NEWS
RELEASE
Florida Fish and Wildlife Conservation Commission
January 28, 1998
CONTACT: Fred Cross (850) 265-3676
MERRITT’S MILL POND TO GET 5,400 SHELLCRACKER
Merritt’s Mill Pond in Jackson County will be stocked with 5,400 shellcracker this week in a long-term project to look at their age and growth in the 202-acre spring-fed lake.
"Natural reproduction of existing shellcracker will more than populate the Mill Pond but these fish are a known age and will provide a benchmark for determining age and growth rates," said Fred Cross, regional fisheries biologist with the Florida Fish and Wildlife Conservation Commission. "There’s a lot that’s known about waters where the temperature changes with the seasons but this will give us a look at age and growth where the water temperature stays around 68 degrees Fahrenheit."

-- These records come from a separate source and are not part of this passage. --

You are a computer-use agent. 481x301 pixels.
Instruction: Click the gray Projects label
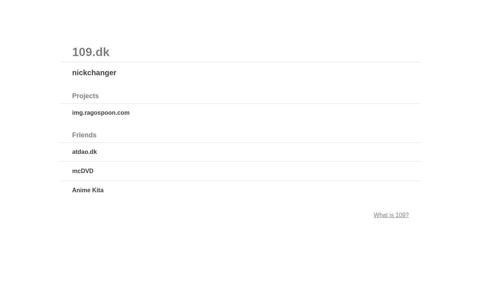tap(85, 96)
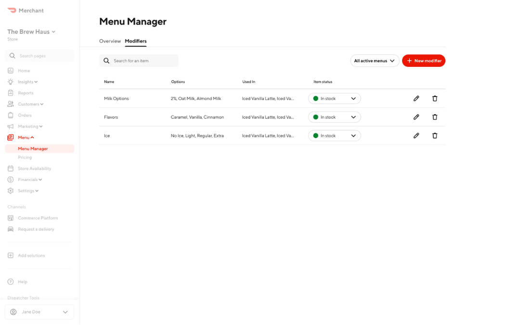
Task: Collapse the Menu section in the sidebar
Action: [24, 137]
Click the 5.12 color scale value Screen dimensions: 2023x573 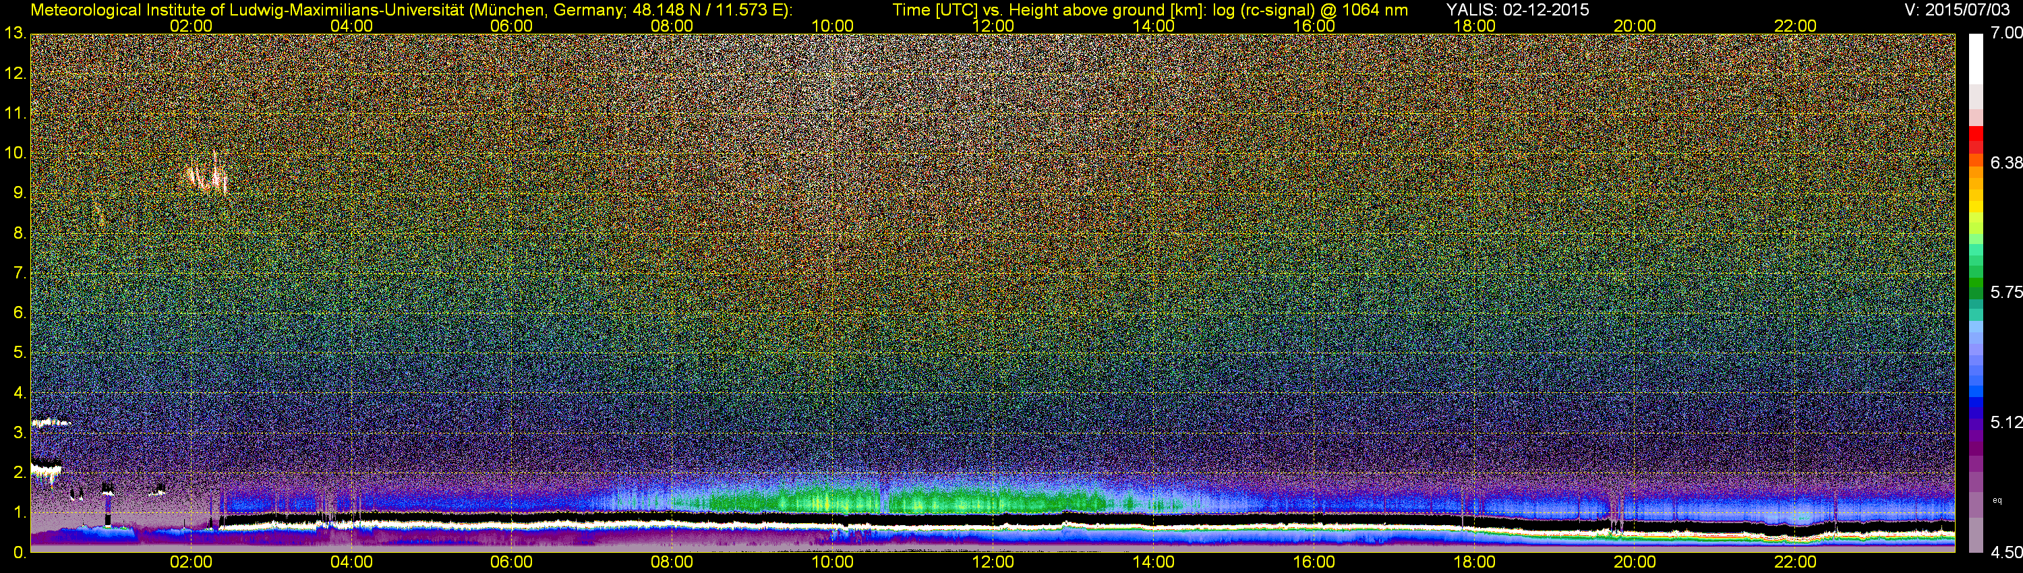point(2006,422)
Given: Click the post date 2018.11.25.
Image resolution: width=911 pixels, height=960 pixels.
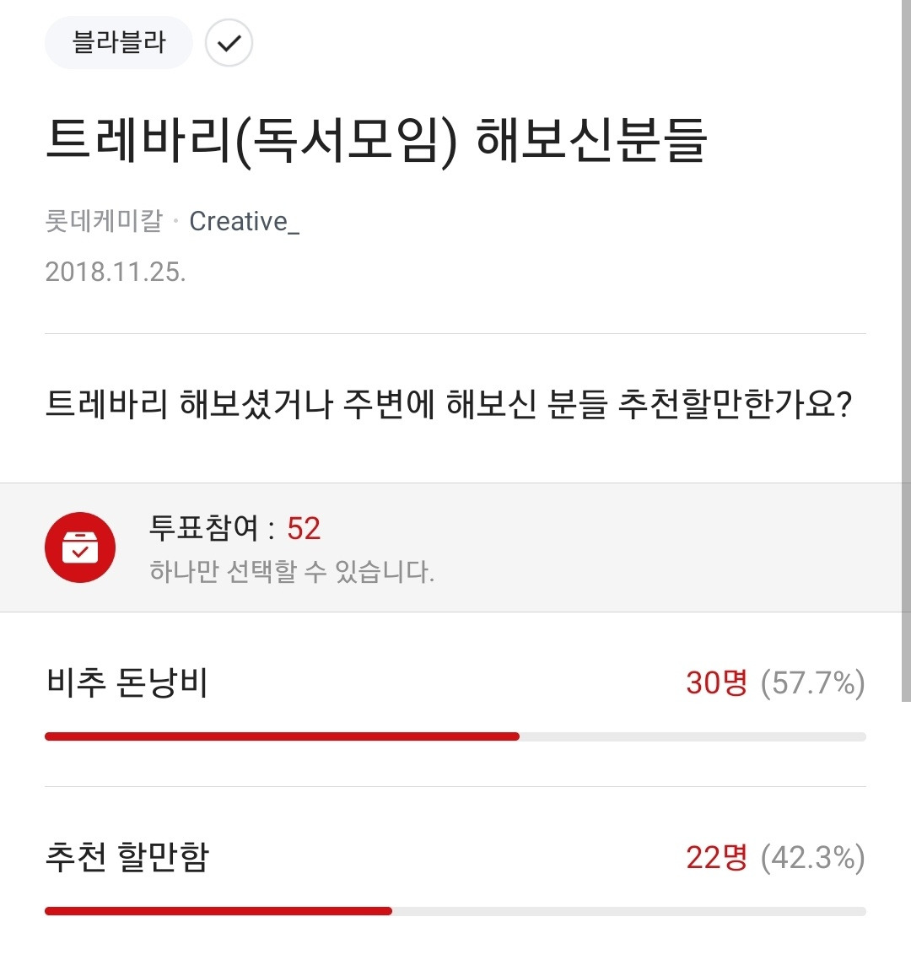Looking at the screenshot, I should (x=116, y=272).
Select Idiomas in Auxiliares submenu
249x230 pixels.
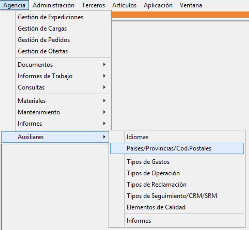point(138,137)
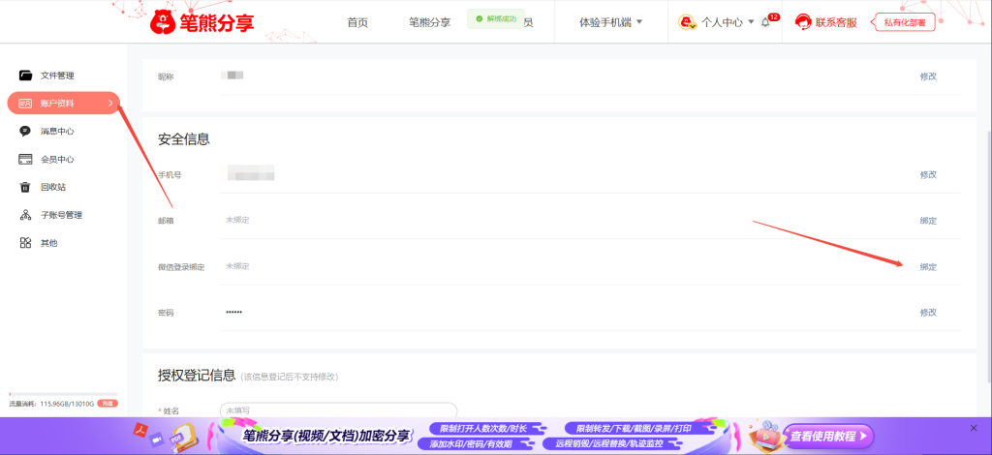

Cross said biologists look at growth by examining a fish’s otoliths which are the ear bones. Growth rings are laid down in the otoliths like rings in a tree and correspond to the growing seasons. Using the otolith-aging technique on fish from the Mill Pond has been difficult since the water temperature remains constant and the growth rings are hard to discern.
The juvenile shellcracker are 3 - 5 inches in length and were spawned from adult fish from the Mill Pond last spring at the FWC’s Blackwater Fisheries Research and Development Center at Holt. He said all of the fish are marked with a partially-clipped fin.
Merritt’s Mill Pond is one of seven Commission fish management areas scattered across northwest Florida. On January 1, 1998 a new regulation took effect on the Mill Pond which now limits anglers to five shellcracker per day and each must exceed 14 inches in length.